06. April 2010 21:05
Sehr skurril: Da kämpft das Gesundheitsministerium für den Schutz
der Nichtraucher, für frische Luft im öffentlichen Raum – und doch:
Selbst im Gebäude des Gesundheitsministeriums werden täglich Tausende
Zigaretten geraucht!
Tatort der Tschick-Sünder: Das verrauchte Gasthaus Arkade im Erdgeschoss des
Ministeriums, quasi die Kantine des Amtshauses. Gesundheitsminister Alois
Stöger (SPÖ) ging bisher einige Hunderte Male vorbei.
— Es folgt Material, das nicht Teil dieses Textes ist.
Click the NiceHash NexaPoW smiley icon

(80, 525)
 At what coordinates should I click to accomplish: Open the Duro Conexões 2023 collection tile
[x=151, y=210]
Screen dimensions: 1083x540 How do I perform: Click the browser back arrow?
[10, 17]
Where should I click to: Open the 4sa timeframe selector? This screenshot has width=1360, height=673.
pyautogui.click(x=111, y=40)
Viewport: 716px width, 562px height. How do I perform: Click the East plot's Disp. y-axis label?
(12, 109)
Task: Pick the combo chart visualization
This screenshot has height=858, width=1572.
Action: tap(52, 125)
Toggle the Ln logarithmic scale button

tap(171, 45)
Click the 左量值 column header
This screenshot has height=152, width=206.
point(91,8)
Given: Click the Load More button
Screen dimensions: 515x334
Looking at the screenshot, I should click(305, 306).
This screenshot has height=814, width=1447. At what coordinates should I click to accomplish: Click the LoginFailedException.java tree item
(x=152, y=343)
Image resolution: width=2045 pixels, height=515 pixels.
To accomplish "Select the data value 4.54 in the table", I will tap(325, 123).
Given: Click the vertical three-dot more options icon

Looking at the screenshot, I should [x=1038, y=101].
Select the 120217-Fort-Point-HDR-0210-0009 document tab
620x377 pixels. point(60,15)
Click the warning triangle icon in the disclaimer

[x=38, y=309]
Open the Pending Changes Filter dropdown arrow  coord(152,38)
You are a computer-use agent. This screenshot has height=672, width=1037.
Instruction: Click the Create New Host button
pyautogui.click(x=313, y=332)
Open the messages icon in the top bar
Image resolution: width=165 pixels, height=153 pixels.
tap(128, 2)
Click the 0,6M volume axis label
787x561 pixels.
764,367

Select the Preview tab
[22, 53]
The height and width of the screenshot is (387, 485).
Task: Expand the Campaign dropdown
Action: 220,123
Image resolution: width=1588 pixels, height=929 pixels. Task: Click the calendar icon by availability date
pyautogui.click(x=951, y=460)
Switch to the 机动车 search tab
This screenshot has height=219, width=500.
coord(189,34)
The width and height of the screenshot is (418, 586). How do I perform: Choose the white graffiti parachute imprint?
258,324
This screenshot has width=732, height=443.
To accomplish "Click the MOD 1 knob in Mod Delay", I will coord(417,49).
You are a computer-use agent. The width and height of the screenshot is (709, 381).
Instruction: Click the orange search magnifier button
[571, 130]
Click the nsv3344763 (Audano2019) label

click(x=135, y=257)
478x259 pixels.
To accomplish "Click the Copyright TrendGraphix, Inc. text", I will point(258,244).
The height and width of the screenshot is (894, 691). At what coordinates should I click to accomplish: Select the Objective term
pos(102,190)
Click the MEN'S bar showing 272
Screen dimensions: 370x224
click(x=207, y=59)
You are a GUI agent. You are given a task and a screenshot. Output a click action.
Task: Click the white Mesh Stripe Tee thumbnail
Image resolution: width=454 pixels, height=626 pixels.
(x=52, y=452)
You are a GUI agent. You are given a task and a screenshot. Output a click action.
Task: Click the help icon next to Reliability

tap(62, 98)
Was er bis vor Kurzem
täglich zu sehen bekam: Sogar im „Gastgarten“ des Lokals wurde heftig
gequalmt.
>>Lesen
Sie hier die Debatte zum Nichtraucher-Schutz!<<
Sogar Ministeriumsbeamte haben Anzeige erstattet
Der „Gastgarten“
befindet sich in der Aula des Ministeriums – also nicht im Freien. Absolut
verboten, denn im Gesetz steht: In öffentlichen Gebäuden – und das ist das
Ministerium – darf auf keinen Fall gepofelt werden.
Rund 15 Anzeigen wurden insgesamt bisher gegen den Wirt erstattet. Nicht nur
selbst ernannte Rauch-Sheriffs haben den Gesetzesbruch in der obersten
Gesundheitsbehörde bemerkt und gemeldet. Sogar Beamte des Ministeriums haben
die eigene Kantine angezeigt.
Folge: Rauchverbot in der Ministeriumsaula
Lokalaugenschein
gestern Mittag: Die Posse geht weiter. In der Aula sieht man keine Sünder
mehr, aber drinnen herrscht dicke Luft. An fast allen Tischen wird geraucht.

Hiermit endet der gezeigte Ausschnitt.